For those of us out there confused about how, exactly baseball's revenue sharing/lack of salary cap system works, you are not alone. Until this article came out about 10 days ago from ESPN's Jayson Stark, it's really never been totally spread out in front of you.
As you know, (for better or worse), MLB has no salary cap. Teams like the Yankees can spend whatever they can, and that's just fine with Bud Selig. We all complain about it-- those of us that are fans of teams not located in the Eastern time zone or Orange County, CA-- but as Stark and Scott Boras point out, we need to look at these losers with the tiny payrolls.
Yes, Florida and Pittsburgh, we're looking right at you.
These teams make excuses to their fans about small markets, weak economies, small populations, etc.
The real truth of the matter is that the system is set up in a way that truly would benefit these teams if they wanted to succeed. They choose not to. These teams collect a fat check from the rich teams, lay around in a puddle of their own Triple A filth of a roster, and cry poor.
I encourage you to read this whole article on ESPN, but I'm gonna just have to copy and paste some of it here:
"Your team (Pirates/Marlins) collected more money this season -- before it ever sold one ticket -- than it spent on its entire major league payroll. In fact, it collected more than it spent on its major league payroll and its player-development system combined."
Stark goes onto explain:
• "Central fund (includes national TV, radio, Internet, licensing, merchandising, marketing, MLB International money): Each team, from the Marlins to the Yankees, gets the same central-fund payout. And that check comes to slightly over $30 million per team if you deduct the $10 million in pension and operations fees, or just over $40 million if you don't.
• Revenue sharing: Only income-challenged teams get a revenue-sharing check. But you should never forget that those checks are a lot larger than your average rebate check from Target. This sport shared $400 million in revenue this year -- more than the gross national product of Western Samoa. Now every club's payout is different. But the five neediest teams -- which we believe to be the Marlins, Pirates, Rays, Blue Jays and Royals -- averaged somewhere in the vicinity of $35 million in revenue-sharing handouts per team. And that still left over $200 million -- more than $20 million a club -- for the rest of the "payees" to divvy up.
• Local TV/radio/cable: Good luck getting these exact figures. But we know that 29 of the 30 teams make at least $15 million a year in local broadcast money, and no team rakes in under $12 million. Obviously, some clubs collect much, much more than that.
Add $30 million, plus $35 million, plus $15 million, and what do you get? That would be $80 million. At least. Before these teams spin their turnstiles once."
And as we know, there are about 12 teams last year that spent right at, or less than $80MM: Kansas City, Oakland, San Diego, Tampa Bay, Pittsburgh, Washington, Minnesota, Cincinnati, Arizona, Cleveland, and Baltimore. For those of you keeping track at home, that's 40% of the teams in baseball that are collecting checks for intentionally being non-competitive.

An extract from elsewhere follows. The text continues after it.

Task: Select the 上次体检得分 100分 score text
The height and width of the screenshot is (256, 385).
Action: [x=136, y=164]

Each of those teams has its issues. With the A's, it's attendance and a horrific stadium. For the Rangers, it's their owner running out of money. For the Padres, it's an impending sale after an ugly divorce. The point of this whole thing is that there are huge checks being thrown these teams' way in order to make them competitive with the New Yorks and Bostons of the the world, and rather than seize that opportunity to bring a little joy into their fans' lives, they choose to cry poor and collect checks.

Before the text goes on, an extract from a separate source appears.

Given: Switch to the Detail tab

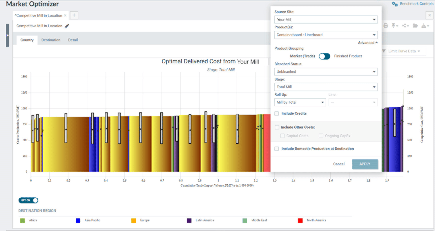Looking at the screenshot, I should pos(73,40).
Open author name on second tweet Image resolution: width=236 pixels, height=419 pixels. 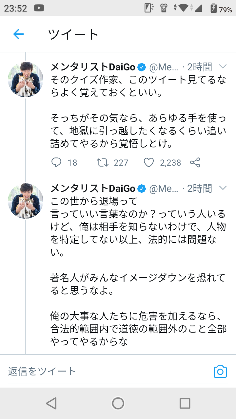coord(93,189)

I was going to make an Obama socialist joke, but I decided against it. In fact, this socialist system in MLB under Selig is such a welfare state that it makes even the Scandinavians jealous.
As for the Giants, they officially had a payroll of about $94MM last year, good for 14th highest in the league-- ostensibly "middle of the road".

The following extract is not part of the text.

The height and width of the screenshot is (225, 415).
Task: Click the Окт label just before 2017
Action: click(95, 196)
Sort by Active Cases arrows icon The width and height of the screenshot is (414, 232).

As the fans'/local media personalities' drumbeat to spend more money gets louder and louder, we must ask ourselves exactly why ownership cannot or will not spend more on free agents.
An "educated rumor" that I've heard (ie. second hand information from an unnamed someone by way of another unnamed someone in the organization) is that the Gyros lost close to $30MM this season. Now, to be fair, I didn't hear it directly from anyone in the organization, and I don't know if that number was before or after different revenue streams or lack thereof were factored in.
So regardless if that large number is real or not, I believe it.
The Giants get a significant amount of money from local TV and Radio deals. They have decent attendance and solid revenue streams from stadium concessions, etc.
The only possible way I see that they could've lost that kind of sum is from the following:
-- An annual mortgage payment on AT&T Park of $20MM+
-- Little or no revenue sharing check (not including money from the "Central Fund" that Stark described above
It's kind of like the Giants are too well off for a cut of Selig's welfare check, but not well off enough to be able to afford a $110MM payroll. Kind of like that family out there trying to get Financial Aid because they actually need it, but is told they make too much money, even though they have three college aged kids and live in Marin County.
At the same time, because the Giants have a legitimate revenue stream of our own (Stadium, tickets, concessions, TV/Radio), we're somehow at a disadvantage when compared to teams that don't.
Take the Reds as an example. They spent $72MM on their payroll in 2009. What do you want to believe that they were a prime candidate for a big revenue sharing check? Here's how they work out:
-- Central Fund: $30MM (40 minus 10 for pension, etc.)
-- Revenue Sharing: $25MM (Estimate)
-- TV/Radio deals: $15MM (Est.)
That equals $70MM. What was their payroll again? Oh yeah, $72MM.
So then, you factor in Cincy's 5 year old beauty of a ballpark with its 22,000 per game attendance, $8 Miller Lites, $20 parking, $35 Bronson Arroyo T-Shirt jerseys, subtract operating cost and minor league development, and I bet they doing no worse than breaking even.
With the Giants, they're stuck. We live in a big market. We don't get that extra $25MM from sharing like 'Natti gets. That $25MM right there is a mortgage payment, and nearly the exact amount of money they'd need to spend to land a precious bat like Holliday or Bay's and have enough left over to re-sign Juan Uribe.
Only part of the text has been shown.